> [DESCRIPTION OF THE TASK]: Look through the records that follow and state how many lines hold the word "computer", without adding anything.

SUPPLIED RECORDS START

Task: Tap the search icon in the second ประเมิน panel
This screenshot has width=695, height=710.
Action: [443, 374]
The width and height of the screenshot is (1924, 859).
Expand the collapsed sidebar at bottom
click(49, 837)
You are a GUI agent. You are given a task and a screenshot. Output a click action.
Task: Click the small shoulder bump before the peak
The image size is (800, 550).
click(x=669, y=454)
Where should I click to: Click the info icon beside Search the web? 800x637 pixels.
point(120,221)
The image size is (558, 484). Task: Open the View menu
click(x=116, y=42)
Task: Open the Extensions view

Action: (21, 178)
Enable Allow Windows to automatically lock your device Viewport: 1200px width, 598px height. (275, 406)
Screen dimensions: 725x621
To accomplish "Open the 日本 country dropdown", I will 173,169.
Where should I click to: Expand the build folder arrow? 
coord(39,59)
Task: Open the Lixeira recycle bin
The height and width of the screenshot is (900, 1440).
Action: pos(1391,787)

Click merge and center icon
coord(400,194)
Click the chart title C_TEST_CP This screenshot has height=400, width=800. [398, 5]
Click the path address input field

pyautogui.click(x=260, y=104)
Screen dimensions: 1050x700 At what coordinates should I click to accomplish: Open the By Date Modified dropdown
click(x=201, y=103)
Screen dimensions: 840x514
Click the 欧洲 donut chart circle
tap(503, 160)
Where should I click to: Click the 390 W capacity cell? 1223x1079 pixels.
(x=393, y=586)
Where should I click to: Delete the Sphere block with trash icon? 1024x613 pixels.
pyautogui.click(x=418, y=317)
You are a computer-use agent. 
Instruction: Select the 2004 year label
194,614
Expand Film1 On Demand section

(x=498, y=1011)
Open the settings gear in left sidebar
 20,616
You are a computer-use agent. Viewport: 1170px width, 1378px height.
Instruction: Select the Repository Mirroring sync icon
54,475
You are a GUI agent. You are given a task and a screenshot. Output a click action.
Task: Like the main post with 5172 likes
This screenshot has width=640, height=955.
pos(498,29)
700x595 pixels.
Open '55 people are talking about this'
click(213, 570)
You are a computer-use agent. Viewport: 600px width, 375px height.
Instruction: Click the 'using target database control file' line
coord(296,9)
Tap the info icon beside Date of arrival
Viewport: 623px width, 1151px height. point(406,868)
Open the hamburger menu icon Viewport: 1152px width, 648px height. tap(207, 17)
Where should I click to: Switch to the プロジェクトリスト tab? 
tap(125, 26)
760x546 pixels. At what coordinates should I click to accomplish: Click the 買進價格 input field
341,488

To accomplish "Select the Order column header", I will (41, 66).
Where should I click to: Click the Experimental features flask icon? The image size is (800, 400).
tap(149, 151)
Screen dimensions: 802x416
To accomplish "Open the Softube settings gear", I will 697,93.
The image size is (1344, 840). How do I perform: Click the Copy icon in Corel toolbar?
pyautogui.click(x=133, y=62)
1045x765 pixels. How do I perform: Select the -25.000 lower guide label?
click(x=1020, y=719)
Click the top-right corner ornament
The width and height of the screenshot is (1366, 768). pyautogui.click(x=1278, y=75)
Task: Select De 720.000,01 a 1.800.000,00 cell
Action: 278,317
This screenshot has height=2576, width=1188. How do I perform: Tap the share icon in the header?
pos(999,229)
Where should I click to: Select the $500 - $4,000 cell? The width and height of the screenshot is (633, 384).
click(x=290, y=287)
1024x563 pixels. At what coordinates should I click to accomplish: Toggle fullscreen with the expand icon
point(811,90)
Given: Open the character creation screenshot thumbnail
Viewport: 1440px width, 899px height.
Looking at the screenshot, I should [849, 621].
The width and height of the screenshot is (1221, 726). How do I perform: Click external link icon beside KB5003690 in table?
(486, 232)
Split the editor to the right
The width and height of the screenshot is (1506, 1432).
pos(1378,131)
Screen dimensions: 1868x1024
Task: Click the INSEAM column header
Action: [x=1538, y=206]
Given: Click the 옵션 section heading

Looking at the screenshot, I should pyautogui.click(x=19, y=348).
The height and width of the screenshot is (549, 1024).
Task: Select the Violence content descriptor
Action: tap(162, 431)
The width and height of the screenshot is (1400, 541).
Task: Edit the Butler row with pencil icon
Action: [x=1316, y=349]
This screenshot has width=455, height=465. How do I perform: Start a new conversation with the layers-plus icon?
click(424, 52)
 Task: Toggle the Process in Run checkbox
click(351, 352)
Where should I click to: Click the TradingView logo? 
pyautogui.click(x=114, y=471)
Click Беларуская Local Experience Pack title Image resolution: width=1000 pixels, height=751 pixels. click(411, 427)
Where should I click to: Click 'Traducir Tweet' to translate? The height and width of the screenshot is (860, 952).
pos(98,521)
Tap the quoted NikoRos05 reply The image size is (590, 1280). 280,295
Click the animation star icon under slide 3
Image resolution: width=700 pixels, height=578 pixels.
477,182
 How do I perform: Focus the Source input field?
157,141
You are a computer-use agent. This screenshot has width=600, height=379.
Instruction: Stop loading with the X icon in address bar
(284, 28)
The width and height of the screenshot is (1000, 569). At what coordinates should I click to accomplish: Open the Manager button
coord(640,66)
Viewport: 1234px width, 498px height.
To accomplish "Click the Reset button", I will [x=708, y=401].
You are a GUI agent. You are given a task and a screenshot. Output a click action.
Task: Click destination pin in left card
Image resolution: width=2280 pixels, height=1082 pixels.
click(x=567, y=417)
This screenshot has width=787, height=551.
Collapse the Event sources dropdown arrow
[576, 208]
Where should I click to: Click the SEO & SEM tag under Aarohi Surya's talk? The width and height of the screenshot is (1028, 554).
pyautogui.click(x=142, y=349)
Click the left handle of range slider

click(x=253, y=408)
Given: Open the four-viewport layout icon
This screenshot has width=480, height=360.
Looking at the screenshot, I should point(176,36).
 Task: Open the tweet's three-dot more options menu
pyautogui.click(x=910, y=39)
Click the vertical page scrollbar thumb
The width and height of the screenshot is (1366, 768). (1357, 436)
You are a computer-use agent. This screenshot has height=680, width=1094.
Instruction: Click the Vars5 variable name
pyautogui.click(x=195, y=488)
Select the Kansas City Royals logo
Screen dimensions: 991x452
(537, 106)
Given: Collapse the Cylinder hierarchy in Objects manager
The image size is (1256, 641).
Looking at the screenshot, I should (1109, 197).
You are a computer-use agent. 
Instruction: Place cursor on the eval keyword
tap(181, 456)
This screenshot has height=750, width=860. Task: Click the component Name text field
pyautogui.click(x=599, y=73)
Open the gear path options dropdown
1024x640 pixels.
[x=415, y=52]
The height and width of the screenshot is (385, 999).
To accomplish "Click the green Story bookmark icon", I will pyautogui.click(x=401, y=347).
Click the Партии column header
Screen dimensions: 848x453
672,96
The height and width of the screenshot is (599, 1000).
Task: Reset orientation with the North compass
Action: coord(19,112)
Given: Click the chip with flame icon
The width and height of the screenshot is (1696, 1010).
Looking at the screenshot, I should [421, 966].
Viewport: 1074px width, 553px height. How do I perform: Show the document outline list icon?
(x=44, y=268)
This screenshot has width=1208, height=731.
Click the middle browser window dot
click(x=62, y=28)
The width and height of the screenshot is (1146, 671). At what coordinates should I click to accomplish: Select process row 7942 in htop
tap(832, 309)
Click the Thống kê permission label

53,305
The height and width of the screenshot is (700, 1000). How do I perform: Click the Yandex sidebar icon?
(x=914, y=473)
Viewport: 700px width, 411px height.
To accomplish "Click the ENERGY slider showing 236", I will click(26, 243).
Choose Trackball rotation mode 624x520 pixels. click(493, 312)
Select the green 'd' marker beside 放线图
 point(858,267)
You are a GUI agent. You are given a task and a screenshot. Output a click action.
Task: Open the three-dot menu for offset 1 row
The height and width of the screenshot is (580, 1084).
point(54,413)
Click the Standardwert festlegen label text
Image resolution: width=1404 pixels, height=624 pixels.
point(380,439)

SUPPLIED RECORDS END

> [ANSWER SPACE]: 6